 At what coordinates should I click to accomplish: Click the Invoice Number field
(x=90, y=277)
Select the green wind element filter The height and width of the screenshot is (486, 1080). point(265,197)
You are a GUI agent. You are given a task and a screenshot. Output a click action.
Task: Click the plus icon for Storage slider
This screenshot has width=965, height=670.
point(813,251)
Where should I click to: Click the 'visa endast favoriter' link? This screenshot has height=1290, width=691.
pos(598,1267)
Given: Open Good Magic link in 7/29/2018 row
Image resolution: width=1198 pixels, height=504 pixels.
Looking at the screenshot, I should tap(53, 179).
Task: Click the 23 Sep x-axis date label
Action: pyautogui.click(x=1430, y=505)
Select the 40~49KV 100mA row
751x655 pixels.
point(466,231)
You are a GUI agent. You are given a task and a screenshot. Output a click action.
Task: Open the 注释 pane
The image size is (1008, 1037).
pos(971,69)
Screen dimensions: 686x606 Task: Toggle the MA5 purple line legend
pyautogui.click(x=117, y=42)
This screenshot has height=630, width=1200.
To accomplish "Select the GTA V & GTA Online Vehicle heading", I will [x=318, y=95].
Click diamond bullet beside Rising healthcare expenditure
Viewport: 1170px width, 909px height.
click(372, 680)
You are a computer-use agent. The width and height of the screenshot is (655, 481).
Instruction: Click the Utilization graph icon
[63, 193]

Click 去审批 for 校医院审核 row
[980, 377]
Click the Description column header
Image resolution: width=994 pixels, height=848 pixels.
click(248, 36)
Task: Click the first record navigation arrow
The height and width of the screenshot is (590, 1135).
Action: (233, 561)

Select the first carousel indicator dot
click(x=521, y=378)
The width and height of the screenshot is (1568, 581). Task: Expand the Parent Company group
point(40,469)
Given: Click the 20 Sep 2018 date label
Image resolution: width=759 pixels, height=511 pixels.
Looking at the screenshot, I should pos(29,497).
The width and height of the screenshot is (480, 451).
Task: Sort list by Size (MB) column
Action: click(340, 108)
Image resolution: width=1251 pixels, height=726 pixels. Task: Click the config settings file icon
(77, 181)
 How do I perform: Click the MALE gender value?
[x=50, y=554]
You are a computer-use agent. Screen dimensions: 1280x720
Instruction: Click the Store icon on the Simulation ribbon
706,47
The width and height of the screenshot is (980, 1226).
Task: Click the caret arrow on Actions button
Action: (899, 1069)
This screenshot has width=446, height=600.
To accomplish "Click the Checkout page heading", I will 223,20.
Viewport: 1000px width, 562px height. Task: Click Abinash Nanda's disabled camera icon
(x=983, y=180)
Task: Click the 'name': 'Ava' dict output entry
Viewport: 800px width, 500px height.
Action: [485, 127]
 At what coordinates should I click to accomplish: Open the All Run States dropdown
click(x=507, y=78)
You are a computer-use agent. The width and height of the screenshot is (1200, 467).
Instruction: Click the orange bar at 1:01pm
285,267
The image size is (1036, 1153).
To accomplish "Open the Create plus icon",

__________

> [EXERCISE]: All that belongs in the answer is the run of lines above from the line containing "Given: Open Good Magic link in 7/29/2018 row" through the line containing "This screenshot has height=630, width=1200.", exactly as written.

> [COMPLETED EXERCISE]:
Given: Open Good Magic link in 7/29/2018 row
Image resolution: width=1198 pixels, height=504 pixels.
Looking at the screenshot, I should tap(53, 179).
Task: Click the 23 Sep x-axis date label
Action: pyautogui.click(x=1430, y=505)
Select the 40~49KV 100mA row
751x655 pixels.
point(466,231)
You are a GUI agent. You are given a task and a screenshot. Output a click action.
Task: Open the 注释 pane
The image size is (1008, 1037).
pos(971,69)
Screen dimensions: 686x606 Task: Toggle the MA5 purple line legend
pyautogui.click(x=117, y=42)
This screenshot has height=630, width=1200.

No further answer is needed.